Hasta ahora, una mayoría de nosotros veíamos al enclaustrado cartujo, rara avis, como un personaje excéntrico y singular, al que le reconocíamos cierto mérito por su renuncia a los placeres y a las tentaciones que, según dicen ellos, se dan más de puertas afuera. Se nos hacía difícil entender que se pudiera vivir sin viajar a Florencia o a París, sin ir a la playa en verano, sin tomar unas cervezas en una terraza con los amigos y sin poder callejear Dalt Vila, la Marina o los Andenes sin otro objetivo que estirar las piernas y tomar el aire. Y mira por donde, llevamos ya más de un mes encerrados a cal y canto, adquiriendo pequeñas rutinas, recuperando manualidades, haciendo apaños que aplazábamos, ordenando viejos papeles, leyendo un novelón, tragándonos una saga en TV, escuchando música o pensando en las musarañas. Y en muchos casos, preocupados y ocupados en distraer a los más pequeños que sólo entienden a medias lo que pasa, pero que se están comportando como jabatos.

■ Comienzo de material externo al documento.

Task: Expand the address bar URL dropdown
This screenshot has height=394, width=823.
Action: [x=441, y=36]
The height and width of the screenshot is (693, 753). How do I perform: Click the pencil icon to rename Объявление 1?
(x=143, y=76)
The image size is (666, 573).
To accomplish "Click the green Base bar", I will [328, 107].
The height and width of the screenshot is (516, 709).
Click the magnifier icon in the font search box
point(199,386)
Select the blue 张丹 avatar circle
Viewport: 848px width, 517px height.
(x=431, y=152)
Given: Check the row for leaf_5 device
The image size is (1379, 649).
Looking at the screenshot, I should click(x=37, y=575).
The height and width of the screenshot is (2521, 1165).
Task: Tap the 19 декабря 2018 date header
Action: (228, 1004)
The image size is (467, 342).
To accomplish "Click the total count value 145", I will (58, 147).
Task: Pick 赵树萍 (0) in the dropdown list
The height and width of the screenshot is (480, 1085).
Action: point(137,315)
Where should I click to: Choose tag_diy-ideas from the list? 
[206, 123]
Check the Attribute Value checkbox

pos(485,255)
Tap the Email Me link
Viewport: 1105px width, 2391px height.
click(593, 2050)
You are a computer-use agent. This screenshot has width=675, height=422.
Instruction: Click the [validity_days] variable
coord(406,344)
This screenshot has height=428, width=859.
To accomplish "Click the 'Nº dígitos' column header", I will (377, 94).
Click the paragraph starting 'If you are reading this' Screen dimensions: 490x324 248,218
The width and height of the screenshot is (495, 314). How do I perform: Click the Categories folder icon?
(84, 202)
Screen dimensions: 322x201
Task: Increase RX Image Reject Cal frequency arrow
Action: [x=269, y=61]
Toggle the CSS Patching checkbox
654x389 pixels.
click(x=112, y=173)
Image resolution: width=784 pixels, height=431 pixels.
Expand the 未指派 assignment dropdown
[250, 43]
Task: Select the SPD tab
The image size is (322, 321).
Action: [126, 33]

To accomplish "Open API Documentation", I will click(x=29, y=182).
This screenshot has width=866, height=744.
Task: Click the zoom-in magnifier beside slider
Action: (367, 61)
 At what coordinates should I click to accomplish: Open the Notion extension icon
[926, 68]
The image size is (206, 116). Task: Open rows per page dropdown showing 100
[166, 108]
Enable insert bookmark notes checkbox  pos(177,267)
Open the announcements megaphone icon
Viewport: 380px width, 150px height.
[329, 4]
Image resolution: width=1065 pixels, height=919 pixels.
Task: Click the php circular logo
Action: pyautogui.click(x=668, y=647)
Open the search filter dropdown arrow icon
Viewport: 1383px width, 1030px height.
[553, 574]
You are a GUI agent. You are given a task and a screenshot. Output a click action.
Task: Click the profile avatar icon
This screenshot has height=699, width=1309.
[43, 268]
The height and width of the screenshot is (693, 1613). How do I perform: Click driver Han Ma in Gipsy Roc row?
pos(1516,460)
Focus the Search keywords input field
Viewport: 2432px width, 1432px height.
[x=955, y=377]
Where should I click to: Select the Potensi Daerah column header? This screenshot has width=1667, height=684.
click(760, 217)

Sin restar mérito a los frailes que viven alejados del mundanal ruido, ahora sabemos que también nosotros podemos hacer lo que ellos hacen. Con un punto de mérito a nuestro favor. Porque, digámoslo todo, en monasterios y conventos, ellos disponen de patios y espacios para pasear, pautas bien estudiadas para estar activos y no caer en el aburrimiento y, en muchos casos, de hermosas vistas desde sus celdas y de un pequeño huerto para cultivar tomates y berenjenas. Nosotros, en cambio, vivimos hacinados en pisos que parecen nichos en horribles colmenas humanas. Los benditos religiosos que digo, por otra parte, han elegido voluntariamente su enclaustramiento, mientras que nuestro confinamiento es forzoso. Todo un aprendizaje, eso sí, que tal vez nos sirva en el futuro, porque según los sabios galenos nos advierten, la 'cosa' puede repetirse el próximo invierno. Con la práctica que ya tenemos, nos aplicaremos la penitencia sin que nos la impongan. Por cierto, hace unos días pesqué en TV las declaraciones de un científico visionario que con un juego de espejos y unas chimeneas conseguía que el sol penetrara un kilómetro hasta un mundo subterráneo, en el que, si vienen mal dadas, podremos vivir en el futuro. Pienso que la experiencia eremítica de estos días nos será de gran ayuda. ¡Qué cosas!